ASSIGNED TASK - The answer is a single number: the count of lines in the records below that contain the word "beside".

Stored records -
▶

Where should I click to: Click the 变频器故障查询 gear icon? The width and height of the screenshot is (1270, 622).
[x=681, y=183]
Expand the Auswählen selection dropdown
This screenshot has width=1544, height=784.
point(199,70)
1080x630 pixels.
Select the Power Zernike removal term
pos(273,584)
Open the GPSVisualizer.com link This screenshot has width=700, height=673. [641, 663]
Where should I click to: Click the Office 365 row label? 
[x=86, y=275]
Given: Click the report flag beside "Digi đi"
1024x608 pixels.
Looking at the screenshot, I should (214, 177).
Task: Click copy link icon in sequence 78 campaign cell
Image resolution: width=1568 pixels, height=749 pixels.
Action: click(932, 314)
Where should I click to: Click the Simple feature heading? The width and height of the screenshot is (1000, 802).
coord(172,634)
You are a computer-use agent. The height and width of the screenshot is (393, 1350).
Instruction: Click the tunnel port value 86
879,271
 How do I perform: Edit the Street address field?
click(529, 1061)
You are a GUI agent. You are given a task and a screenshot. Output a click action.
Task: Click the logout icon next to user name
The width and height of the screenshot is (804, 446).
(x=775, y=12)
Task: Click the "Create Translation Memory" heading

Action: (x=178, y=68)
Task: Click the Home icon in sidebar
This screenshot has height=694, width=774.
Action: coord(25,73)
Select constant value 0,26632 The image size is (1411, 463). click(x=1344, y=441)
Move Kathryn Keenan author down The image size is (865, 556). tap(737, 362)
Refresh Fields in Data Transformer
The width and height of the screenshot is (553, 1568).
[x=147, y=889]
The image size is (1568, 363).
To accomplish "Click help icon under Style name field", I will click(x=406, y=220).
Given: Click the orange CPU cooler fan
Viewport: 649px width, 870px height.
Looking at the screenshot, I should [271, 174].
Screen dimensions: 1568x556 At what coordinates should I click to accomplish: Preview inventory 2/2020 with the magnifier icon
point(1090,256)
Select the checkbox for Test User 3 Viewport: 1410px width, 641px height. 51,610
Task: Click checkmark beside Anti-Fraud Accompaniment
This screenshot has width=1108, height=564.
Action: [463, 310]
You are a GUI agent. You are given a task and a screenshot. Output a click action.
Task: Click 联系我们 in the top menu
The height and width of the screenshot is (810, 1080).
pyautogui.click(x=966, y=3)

◀

ANSWER FOR THIS EXERCISE - 2